Ow ja, ben trouwens erg slecht in titels bedenken, vandaar dat ik dit nog even zonder titel heb gelaten!

Groetjes Blieje
Zenuwachtig sta ik op: ik moet weer naar mijn werk. Erg veel zin heb ik daar niet in, want ik weet dat ik Ronnie weer tegen zal komen, mijn ex. Niet wetend wat voor plan hij deze keer in zijn hoofd heeft. En omdat hij in hetzelfde bedrijf werkt als ik, ben ik nog niet zomaar van hem af.

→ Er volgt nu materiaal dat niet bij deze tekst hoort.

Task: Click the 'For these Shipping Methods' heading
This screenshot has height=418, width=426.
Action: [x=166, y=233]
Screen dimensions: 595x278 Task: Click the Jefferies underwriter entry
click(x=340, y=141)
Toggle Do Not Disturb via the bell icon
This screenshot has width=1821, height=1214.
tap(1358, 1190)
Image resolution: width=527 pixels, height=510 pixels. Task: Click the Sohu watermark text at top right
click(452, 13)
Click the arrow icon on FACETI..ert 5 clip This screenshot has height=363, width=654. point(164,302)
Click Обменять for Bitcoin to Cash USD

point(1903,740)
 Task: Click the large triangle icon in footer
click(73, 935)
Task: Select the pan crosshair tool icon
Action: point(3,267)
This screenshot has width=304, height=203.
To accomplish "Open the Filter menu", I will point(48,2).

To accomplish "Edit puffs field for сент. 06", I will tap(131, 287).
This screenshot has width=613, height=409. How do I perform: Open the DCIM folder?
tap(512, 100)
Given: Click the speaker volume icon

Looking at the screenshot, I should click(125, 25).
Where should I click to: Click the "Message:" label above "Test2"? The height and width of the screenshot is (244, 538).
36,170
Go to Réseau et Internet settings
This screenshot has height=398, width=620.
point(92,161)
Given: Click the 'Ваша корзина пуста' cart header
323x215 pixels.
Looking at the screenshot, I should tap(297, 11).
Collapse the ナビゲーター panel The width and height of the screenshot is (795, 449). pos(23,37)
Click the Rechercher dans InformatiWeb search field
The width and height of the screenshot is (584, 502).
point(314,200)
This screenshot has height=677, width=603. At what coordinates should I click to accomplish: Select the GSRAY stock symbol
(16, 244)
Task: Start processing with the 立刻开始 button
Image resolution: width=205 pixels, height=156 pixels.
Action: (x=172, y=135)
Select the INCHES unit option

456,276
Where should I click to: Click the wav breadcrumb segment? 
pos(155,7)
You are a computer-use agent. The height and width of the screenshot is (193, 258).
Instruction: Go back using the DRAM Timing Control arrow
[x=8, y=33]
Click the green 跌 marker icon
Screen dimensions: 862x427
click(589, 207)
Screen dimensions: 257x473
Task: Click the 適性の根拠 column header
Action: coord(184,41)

Ik krijg mijn ontbijt maar moeilijk binnen, honger heb ik totaal niet. Het enige dat overheerst in mijn lichaam zijn de zenuwen, de angsten om hem weer tegen te komen. Het belemmert mijn routine en door al dat gedoe sta ik zelfs een kwartier later naast mijn fiets dan dat ik had gewild. Dat is van de ene kant wel gunstig, een kwartier te laat, zo is de kans kleiner dat ik Ronnie tegenkom. Maar van de andere kant is het juist niet gunstig, het kan me mijn baan kosten als het zo doorgaat. Mijn hart bonst in mijn keel, de angst om hem tegen te komen blijft, ondanks dat ik een kwartier later ben. Voorzichtig stap ik op de fiets en ga naar mijn werk. Ik hoop dat mijn baas niet kwaad op me is. We hebben wel al gepraat over Ronnie en er wordt zo spoedig mogelijk iets aan gedaan. Ronnie zelf is ook al uitgenodigd voor een gesprek dat binnenkort gaat plaatsvinden. Wat jammer dat zo’n soort gesprekken altijd op zich laten wachten.
Inmiddels ben ik twee straten overgestoken, maar ik zie Ronnie nog niet. Dat zegt echter niks, want dat kruispunt waar hij me meestal staat op te wachten, moet ik nog passeren. Door de zenuwen schrik ik van iedere auto die voorbij rijdt, het geluid van elke motor maakt me bang. Het angstzweet breekt me uit terwijl ik steeds harder ga fietsen. Ik heb het kruispunt bijna bereikt en als ik eenmaal daar ben kijk ik goed rond of ik Ronnie zie, de normaal ogende jongeman in de donkergroene jas. Nerveus geef ik mijn ogen de kost. Maar gelukkig is hij nergens te bekennen. Opgelucht fiets ik door en op mijn gezicht verschijnt een kleine glimlach. Ook de zenuwen in mijn lichaam lijken zowaar minder te worden. Toch blijf ik om me heen kijken of hij toevallig niet ergens anders staat.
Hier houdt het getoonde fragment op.